[[ INPUT MATERIAL open ]]

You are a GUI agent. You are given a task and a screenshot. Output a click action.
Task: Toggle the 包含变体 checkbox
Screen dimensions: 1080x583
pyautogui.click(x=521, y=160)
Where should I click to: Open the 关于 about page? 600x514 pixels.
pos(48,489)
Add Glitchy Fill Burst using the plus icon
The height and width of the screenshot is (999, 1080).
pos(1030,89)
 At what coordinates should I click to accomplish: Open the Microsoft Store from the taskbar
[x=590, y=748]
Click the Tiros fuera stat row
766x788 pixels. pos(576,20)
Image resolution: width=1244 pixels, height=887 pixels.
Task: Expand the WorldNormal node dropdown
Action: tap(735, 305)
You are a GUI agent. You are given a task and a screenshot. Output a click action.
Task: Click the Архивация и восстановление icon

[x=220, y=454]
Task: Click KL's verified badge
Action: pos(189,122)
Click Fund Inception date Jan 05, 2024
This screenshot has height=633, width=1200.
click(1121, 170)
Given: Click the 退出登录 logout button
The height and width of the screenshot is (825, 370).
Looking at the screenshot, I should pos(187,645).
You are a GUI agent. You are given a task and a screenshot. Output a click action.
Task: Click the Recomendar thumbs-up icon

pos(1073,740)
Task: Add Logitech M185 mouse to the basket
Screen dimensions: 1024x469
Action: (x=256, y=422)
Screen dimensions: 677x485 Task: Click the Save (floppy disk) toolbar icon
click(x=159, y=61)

[[ INPUT MATERIAL closed ]]

TASK TO COMPLETE: Could the entries above be output once more, exactly as they are?

WRITTEN SOLUTION:
You are a GUI agent. You are given a task and a screenshot. Output a click action.
Task: Toggle the 包含变体 checkbox
Screen dimensions: 1080x583
pyautogui.click(x=521, y=160)
Where should I click to: Open the 关于 about page? 600x514 pixels.
pos(48,489)
Add Glitchy Fill Burst using the plus icon
The height and width of the screenshot is (999, 1080).
pos(1030,89)
 At what coordinates should I click to accomplish: Open the Microsoft Store from the taskbar
[x=590, y=748]
Click the Tiros fuera stat row
766x788 pixels. pos(576,20)
Image resolution: width=1244 pixels, height=887 pixels.
Task: Expand the WorldNormal node dropdown
Action: tap(735, 305)
You are a GUI agent. You are given a task and a screenshot. Output a click action.
Task: Click the Архивация и восстановление icon

[x=220, y=454]
Task: Click KL's verified badge
Action: pos(189,122)
Click Fund Inception date Jan 05, 2024
This screenshot has height=633, width=1200.
click(1121, 170)
Given: Click the 退出登录 logout button
The height and width of the screenshot is (825, 370).
Looking at the screenshot, I should pos(187,645).
You are a GUI agent. You are given a task and a screenshot. Output a click action.
Task: Click the Recomendar thumbs-up icon

pos(1073,740)
Task: Add Logitech M185 mouse to the basket
Screen dimensions: 1024x469
Action: (x=256, y=422)
Screen dimensions: 677x485 Task: Click the Save (floppy disk) toolbar icon
click(x=159, y=61)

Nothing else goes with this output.